Paecilomyces variotii is heterothallic, and comparison of strains CBS 144490 (MAT1-1) and CBS 101075 (MAT1-2) revealed that each has a distinct gene complement at its MAT locus (Supplementary Figure S5). The pair therefore allows the potential for crossing. The 32 progeny of a cross between mutant AU1_63 and CBS 144490 showed prefect co-segregation of hygromycin resistance with the pale colony pigmentation, as shown in Table S6. Two additional genetic markers, 123A and 123B (Supplementary Table S3), located 1,069,000 bp apart on contig 123 of CBS 144490 were examined in these progeny. These markers demonstrated that recombination events take place during crossing, consistent with meiotic reduction events rather than parasexual reduction in chromosome numbers as can occur in some Eurotiales species.

The Mutation in prmJ in Strain AU1_63 Can Be Cross-Species Complemented by the Aspergillus niger prmJ Homolog

The DUF1212-containing protein (PrmJ) identified in P. variotii shows strong sequence similarity to homologs from the genus Aspergillus. As a representative example, the alignment of the A. niger homolog (GenBank: EHA28452.1) has 66% identical amino acids with PrmJ of P. variotii.
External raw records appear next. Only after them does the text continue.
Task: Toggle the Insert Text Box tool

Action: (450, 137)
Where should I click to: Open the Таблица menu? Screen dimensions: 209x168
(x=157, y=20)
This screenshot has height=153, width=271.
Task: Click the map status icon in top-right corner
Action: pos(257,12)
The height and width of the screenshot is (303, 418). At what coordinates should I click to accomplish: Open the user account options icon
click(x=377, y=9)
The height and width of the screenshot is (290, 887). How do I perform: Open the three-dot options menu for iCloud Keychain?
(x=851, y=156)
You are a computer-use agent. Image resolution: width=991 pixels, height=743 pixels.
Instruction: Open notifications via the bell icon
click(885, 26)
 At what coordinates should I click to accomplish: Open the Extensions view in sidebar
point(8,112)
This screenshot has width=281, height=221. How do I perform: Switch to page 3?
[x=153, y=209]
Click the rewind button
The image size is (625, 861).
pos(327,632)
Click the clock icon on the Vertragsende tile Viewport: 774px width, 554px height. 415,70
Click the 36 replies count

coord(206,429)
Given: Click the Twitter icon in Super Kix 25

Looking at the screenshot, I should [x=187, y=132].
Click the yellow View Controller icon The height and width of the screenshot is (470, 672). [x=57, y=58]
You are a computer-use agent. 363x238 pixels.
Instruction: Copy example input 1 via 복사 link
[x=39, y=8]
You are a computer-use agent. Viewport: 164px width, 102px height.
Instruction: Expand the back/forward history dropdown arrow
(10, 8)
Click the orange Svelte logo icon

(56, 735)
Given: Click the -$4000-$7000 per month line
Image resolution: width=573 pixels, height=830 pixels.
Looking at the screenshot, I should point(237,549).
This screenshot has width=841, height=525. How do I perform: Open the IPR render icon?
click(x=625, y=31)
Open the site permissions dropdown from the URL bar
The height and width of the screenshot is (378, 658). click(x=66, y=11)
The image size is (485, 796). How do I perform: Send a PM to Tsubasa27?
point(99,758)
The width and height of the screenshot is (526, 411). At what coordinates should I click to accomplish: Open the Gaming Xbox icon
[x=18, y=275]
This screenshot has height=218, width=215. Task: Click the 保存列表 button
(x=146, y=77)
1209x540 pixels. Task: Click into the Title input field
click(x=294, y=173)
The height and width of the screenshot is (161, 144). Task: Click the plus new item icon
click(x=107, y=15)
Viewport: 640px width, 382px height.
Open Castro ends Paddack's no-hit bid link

To test the hypothesis that the PrmJ proteins have a conserved function, the coding region of the homologous gene from A. niger was cloned into the constitutive expression plasmid PLAU2 and transformed into the AU1_63 mutant. Five putative transformants were obtained; all showed an increase in colony pigmentation, and one of these transformants was further analyzed (Figure 6A). PCR confirmed that the transformant contained both the mutated copy of the prmJ allele and the introduced A. niger transgene (Figure 6B). Thus, the A. niger homolog can complement the functions lost in the P. variotii prmJ gene mutant.

FIGURE 6

Figure 6. Cross-species complementation of the P. variotii AU1_63 strain with the Aspergillus niger prmJ homolog restores the colony pigmentation to wild type levels of the AU1_63 mutant of CV8 media. (A) Growth of the wild type (CBS 101075), T-DNA insertion mutant (AU1_63), and insertion mutant transformed with the A. niger prmJ gene (AU1_63+AnComp) on cleared V8 juice medium. (B) A PCR analysis for the P. variotii mutated allele and the introduced A. niger alleles in the three strains, with wild type A. niger as a control.

The DUF1212 Domain Protein Is Not Essential for Mating in P. variotii

There is little information about DUF1212 proteins in fungi, other than that the PRM10 gene of S. cerevisiae is transcriptionally induced in response to sexual pheromones (Heiman and Walter, 2000). Of the progeny of the AU1_63 × CBS 101075 cross, eight contained the disrupted prmJ allele and were of the opposite mating type (MAT1-2) to strain AU1_63 (MAT1-1) (Supplementary Table S6). One of these isolates was back-crossed to strain AU1_63, and this combination of strains was able to produce the sexual cleistothecia structures and viable progeny from ascospores (Supplementary Figure S6). Hence, the DUF1212 domain protein is not essential for sexual crossing in P. variotii.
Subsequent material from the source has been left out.